Le gamin repart à pleurnicher derrière, et les turcs l'encouragent dans cette langue qu'il ne comprend pas. Et les compagnons de galère, chacun dans leur langue, se mettent à le réconforter, dans une cacophonie de voix et de mots. Ambroise tourne brièvement la tête en arrière alors qu'il pousse la rame devant lui, le gamin, François, il croit, a une expression déterminée sur son visage pâle malgré les coups de soleil, et ses yeux sont pleins de larmes. Il marmonne quelque chose en occitan que personne autour de lui ne comprend, mais un mot en ressort que les rameurs croient comprendre. Maman. Le gamin veut revoir sa mère, bien sûr. Il a quoi, dix-sept ans ?

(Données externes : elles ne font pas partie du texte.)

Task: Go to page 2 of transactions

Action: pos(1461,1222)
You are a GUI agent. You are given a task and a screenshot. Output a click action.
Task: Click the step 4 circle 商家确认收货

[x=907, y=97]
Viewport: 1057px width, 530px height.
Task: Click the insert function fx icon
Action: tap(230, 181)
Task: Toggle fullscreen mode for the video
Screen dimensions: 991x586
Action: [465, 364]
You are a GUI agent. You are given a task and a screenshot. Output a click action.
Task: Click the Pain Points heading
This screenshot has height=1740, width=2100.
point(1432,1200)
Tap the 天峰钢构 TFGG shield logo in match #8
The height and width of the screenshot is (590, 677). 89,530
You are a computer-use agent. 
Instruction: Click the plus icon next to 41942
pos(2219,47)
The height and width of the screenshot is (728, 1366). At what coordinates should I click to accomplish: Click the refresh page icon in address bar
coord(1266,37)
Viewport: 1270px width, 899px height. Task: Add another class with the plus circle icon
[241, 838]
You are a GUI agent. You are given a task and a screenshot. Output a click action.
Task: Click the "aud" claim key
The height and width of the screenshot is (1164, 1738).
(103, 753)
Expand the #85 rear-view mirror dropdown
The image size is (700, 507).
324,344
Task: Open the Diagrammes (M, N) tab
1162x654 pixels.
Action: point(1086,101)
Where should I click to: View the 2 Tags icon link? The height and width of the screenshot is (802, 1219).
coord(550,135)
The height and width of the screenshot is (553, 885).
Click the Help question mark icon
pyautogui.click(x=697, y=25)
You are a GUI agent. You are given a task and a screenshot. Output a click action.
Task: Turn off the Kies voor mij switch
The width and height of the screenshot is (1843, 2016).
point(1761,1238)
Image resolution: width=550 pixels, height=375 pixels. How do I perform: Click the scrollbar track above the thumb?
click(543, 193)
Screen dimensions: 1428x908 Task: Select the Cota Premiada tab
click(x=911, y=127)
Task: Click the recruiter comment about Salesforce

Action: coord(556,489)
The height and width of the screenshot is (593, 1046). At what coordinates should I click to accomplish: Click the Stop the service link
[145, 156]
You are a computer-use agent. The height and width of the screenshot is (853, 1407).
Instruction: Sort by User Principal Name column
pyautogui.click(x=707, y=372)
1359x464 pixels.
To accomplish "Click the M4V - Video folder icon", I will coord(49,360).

« Rame, putain de rame, François, et tu la reverras, ta mère ! Et tu peux prier le bon dieu pour la revoir le plus tôt possible. Regarde comme ta mère t'a bien fait, grand et fort comme tu es, leur donne pas raison, à ces salauds, continue à ramer, François, et ta mère sera putain de fier de toi ! »

Louis braille de sa voix éraillée, et ses encouragements, mêlés à ceux des turcs, donnent un nouvel élan de motivation aux rameurs, qui se propage de brancade en brancade, jusqu'à la proue et la poupe de la Patronne. Et la galère va si vite qu'elle semble voler au-dessus de l'eau.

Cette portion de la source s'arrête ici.